The major Hopewell culture was to the south where villages were larger, more numerous, and occupied for a longer period. Hopewell culture reached Northeast Ohio about 2,100 years ago. By this time, people here lived in scattered small villages in the valley’s fertile floodplains. They grew foods like squash, as well as hunted, fished, and gathered fruits and nuts. Elaborate trade networks developed among distant groups. The network reached from the Atlantic Ocean to the Rocky Mountains and from the Great Lakes to the Gulf of Mexico. The tribes traded raw materials such as obsidian from the Yellowstone National Park area, mica from the Great Smokey Mountains, and jade from Mexico. Archeologists have also found ocean seashells from the Gulf Coast and Michigan copper in excavations of this period. Hopewell artists crafted beautiful tools and decorative objects from these exotic materials. These materials from faraway places are evidence that the Cuyahoga River was a trade route for Native Americans.

 
Black and white map of geometrically shaped structures on the landscape.
Southern Ohio Hopewell mound group.

Squier and Davis, 1848

Hopewell peoples are most famous as builders of large earthworks and mounds made of piled-up soil. In southern Ohio, Hopewell peoples constructed complex groups of geometric structures used for ceremonies. In Northeast Ohio, the Hopewell culture influenced the building of mostly small mounds and structures. Hopewell earthworks in the Cuyahoga Valley are in places like Everett Village where national park archeologists found evidence of house posts and cooking hearths.

We do not know why Hopewell groups left the area, but it seems to have been deserted for a time except for seasonal hunters.

 
Twelve stone tools and a large pot sherd arranged on a blue background with black and white scales next to them.
South Park Village points (above) and pottery fragment (below) in the collections of the Cleveland Museum of Natural History.

------------------------------------

Assigned task 1: According to the Hopewell passage, about how long ago did Hopewell culture reach Northeast Ohio?
Assigned task 2: Quote the part of the Hopewell passage that starts with the words containing "Squier and Davis, 1848" and ends with "next to them.".
The records that come next are separate material and are not part of the Hopewell passage.

(Stored items)
------------------------------------

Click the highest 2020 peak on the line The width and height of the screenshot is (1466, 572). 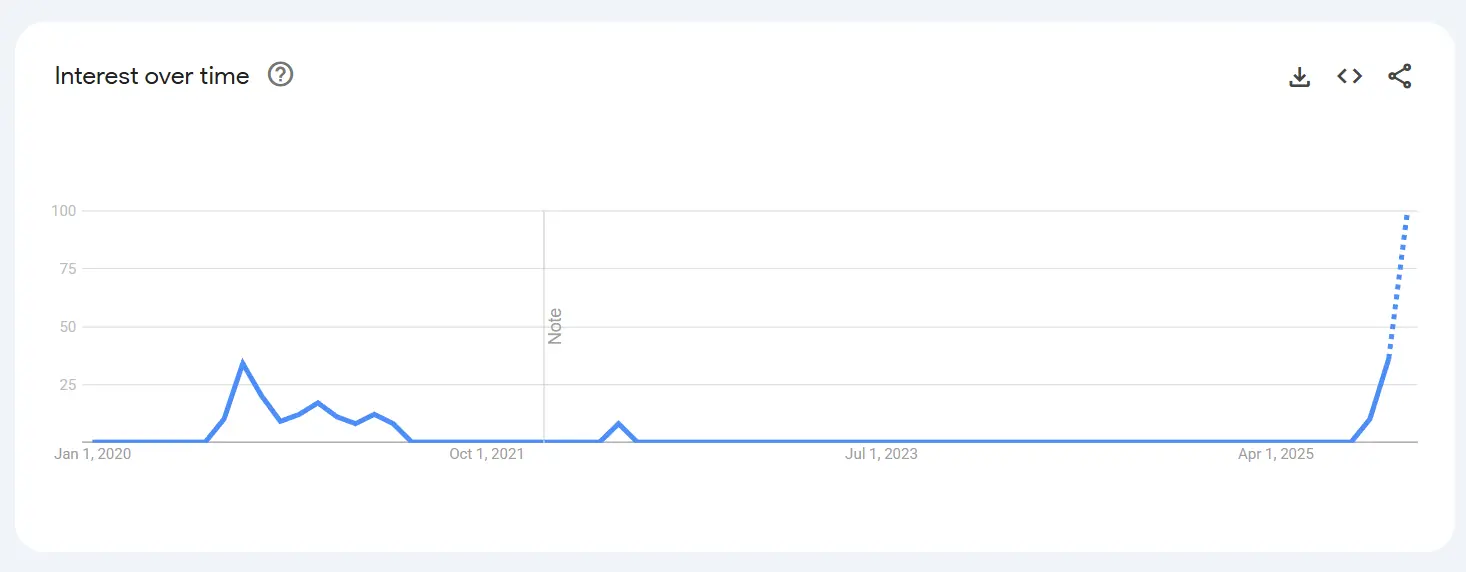coord(243,363)
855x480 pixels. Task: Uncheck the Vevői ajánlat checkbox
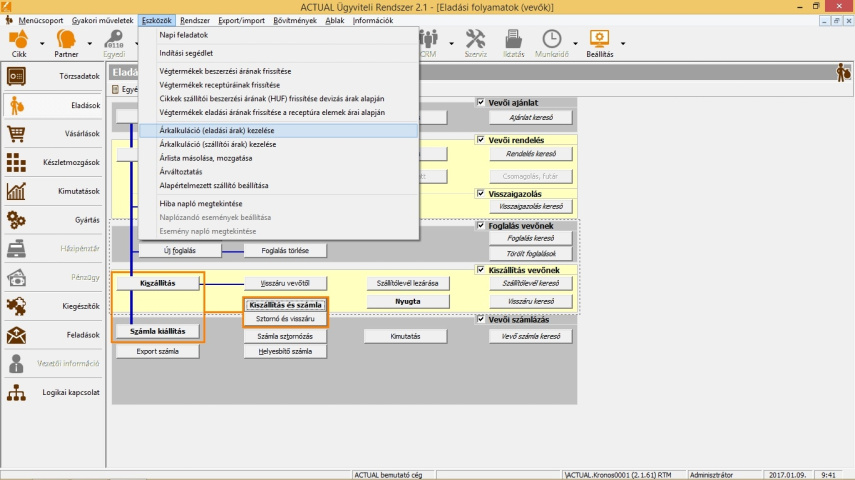click(x=481, y=102)
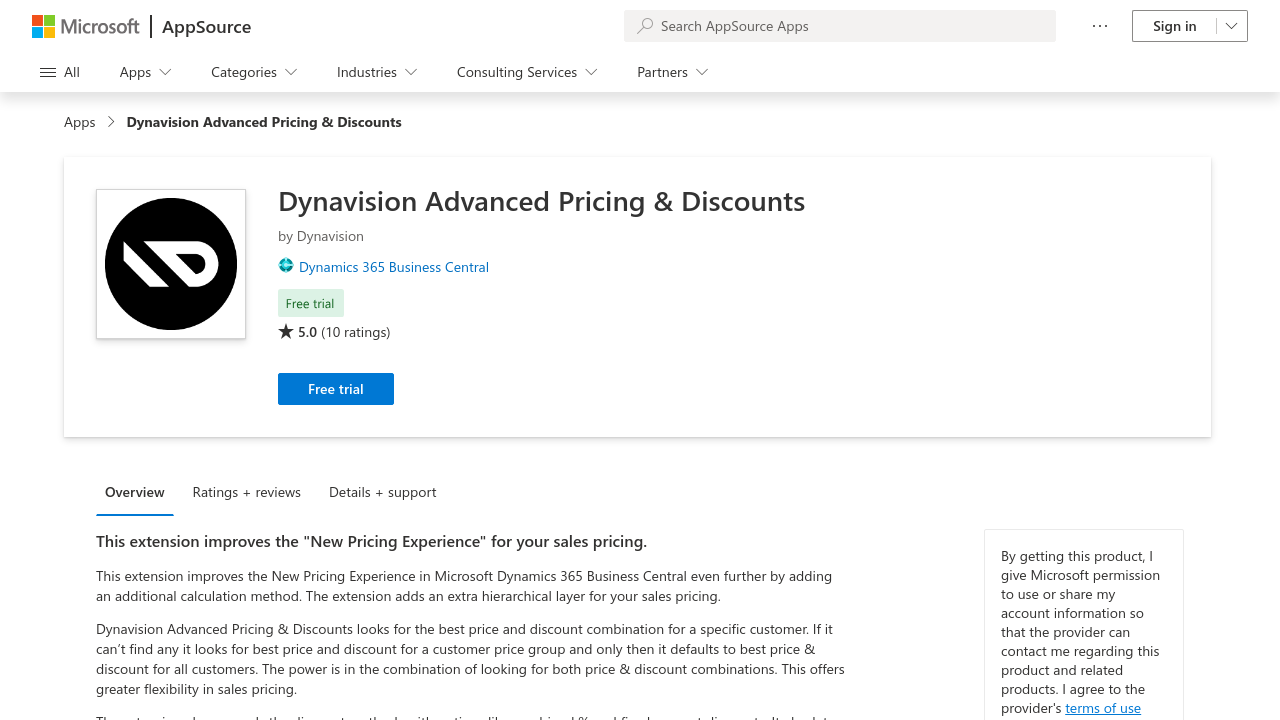Click the search magnifier icon
This screenshot has height=720, width=1280.
[645, 26]
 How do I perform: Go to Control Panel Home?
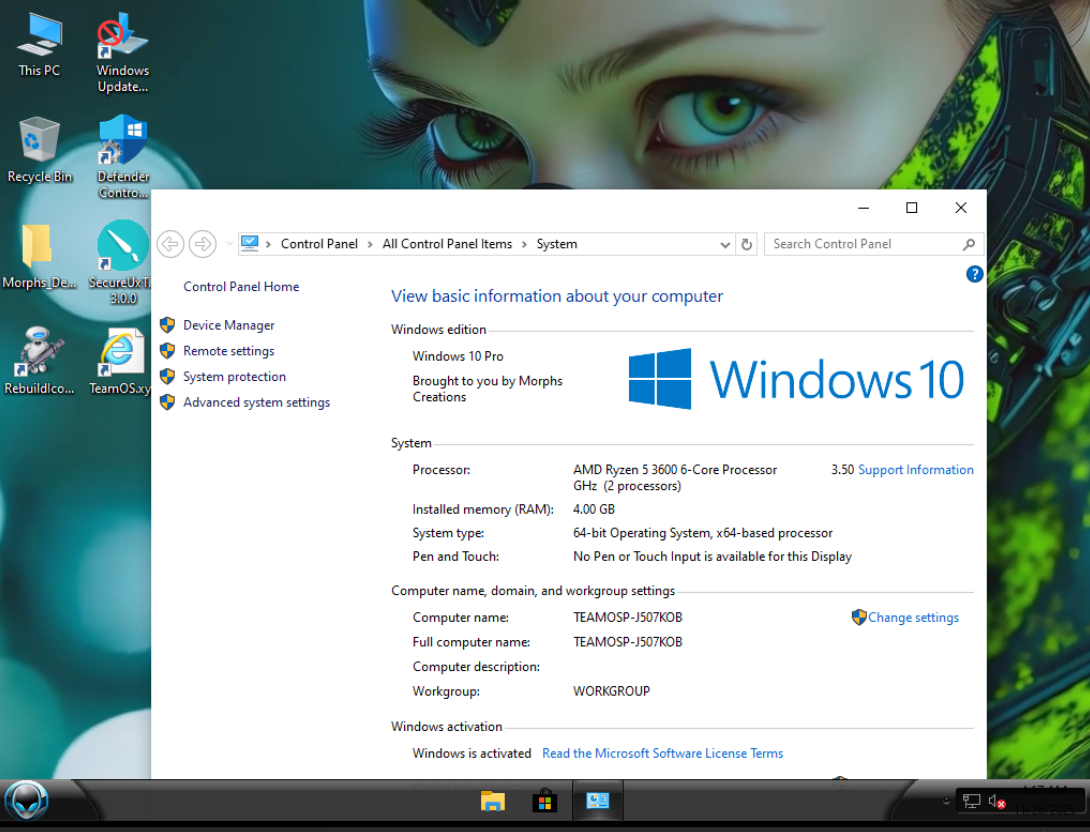241,287
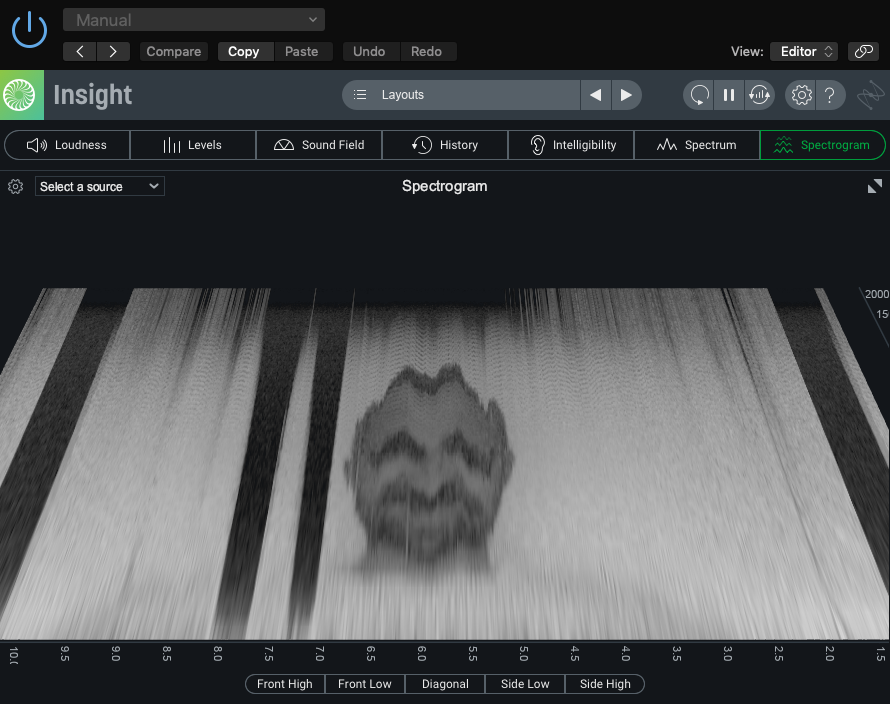Expand the Spectrogram panel to full size
This screenshot has width=890, height=704.
(x=874, y=186)
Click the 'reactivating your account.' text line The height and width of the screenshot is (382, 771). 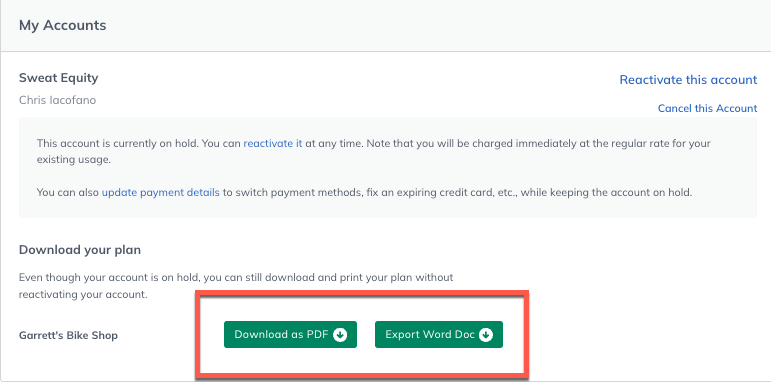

------------------------------------

Task response 1: About 2,100 years ago.

Task response 2:
Squier and Davis, 1848

Hopewell peoples are most famous as builders of large earthworks and mounds made of piled-up soil. In southern Ohio, Hopewell peoples constructed complex groups of geometric structures used for ceremonies. In Northeast Ohio, the Hopewell culture influenced the building of mostly small mounds and structures. Hopewell earthworks in the Cuyahoga Valley are in places like Everett Village where national park archeologists found evidence of house posts and cooking hearths.

We do not know why Hopewell groups left the area, but it seems to have been deserted for a time except for seasonal hunters.

 
Twelve stone tools and a large pot sherd arranged on a blue background with black and white scales next to them.